(Stored data)
Segment Open

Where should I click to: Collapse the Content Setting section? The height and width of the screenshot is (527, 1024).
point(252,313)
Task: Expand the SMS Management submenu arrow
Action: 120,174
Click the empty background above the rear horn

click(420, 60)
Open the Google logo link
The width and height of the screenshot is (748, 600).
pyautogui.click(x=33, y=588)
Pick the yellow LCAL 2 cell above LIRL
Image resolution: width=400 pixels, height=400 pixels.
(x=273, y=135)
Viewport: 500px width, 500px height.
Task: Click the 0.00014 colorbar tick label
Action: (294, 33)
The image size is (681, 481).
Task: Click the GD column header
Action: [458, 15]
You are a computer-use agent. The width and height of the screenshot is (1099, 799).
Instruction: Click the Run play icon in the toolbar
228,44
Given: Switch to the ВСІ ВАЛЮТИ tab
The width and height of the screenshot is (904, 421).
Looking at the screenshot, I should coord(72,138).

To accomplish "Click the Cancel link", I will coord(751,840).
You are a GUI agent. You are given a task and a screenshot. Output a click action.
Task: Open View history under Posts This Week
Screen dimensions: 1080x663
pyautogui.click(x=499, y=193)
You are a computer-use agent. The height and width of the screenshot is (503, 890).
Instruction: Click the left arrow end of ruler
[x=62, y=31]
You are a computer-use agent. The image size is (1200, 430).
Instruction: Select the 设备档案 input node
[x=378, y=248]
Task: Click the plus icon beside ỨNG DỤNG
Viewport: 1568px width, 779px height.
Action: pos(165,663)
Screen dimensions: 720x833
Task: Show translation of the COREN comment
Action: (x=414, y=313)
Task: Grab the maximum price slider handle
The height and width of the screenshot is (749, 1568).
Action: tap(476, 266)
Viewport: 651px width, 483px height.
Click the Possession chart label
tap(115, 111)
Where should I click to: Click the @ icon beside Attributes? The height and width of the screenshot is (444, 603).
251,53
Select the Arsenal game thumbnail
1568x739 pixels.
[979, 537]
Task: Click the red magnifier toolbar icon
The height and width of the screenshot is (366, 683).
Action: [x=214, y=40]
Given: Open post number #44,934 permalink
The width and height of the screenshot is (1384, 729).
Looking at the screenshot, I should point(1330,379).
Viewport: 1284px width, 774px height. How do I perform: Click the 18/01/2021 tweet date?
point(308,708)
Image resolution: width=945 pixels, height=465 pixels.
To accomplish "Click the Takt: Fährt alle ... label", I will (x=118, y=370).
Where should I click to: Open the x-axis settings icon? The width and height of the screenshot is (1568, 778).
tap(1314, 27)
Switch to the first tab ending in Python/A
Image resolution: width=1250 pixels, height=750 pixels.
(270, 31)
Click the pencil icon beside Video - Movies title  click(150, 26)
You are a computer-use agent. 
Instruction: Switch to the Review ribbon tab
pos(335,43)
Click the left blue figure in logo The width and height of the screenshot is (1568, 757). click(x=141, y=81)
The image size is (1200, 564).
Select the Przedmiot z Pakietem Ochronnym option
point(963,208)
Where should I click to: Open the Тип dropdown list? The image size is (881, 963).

Segment Closed

Work instruction:
What you return should be the lines from the start of the data through the line with "Pick the yellow LCAL 2 cell above LIRL", quoted exactly and nothing more.

Answer box:
Where should I click to: Collapse the Content Setting section? The height and width of the screenshot is (527, 1024).
point(252,313)
Task: Expand the SMS Management submenu arrow
Action: 120,174
Click the empty background above the rear horn

click(420, 60)
Open the Google logo link
The width and height of the screenshot is (748, 600).
pyautogui.click(x=33, y=588)
Pick the yellow LCAL 2 cell above LIRL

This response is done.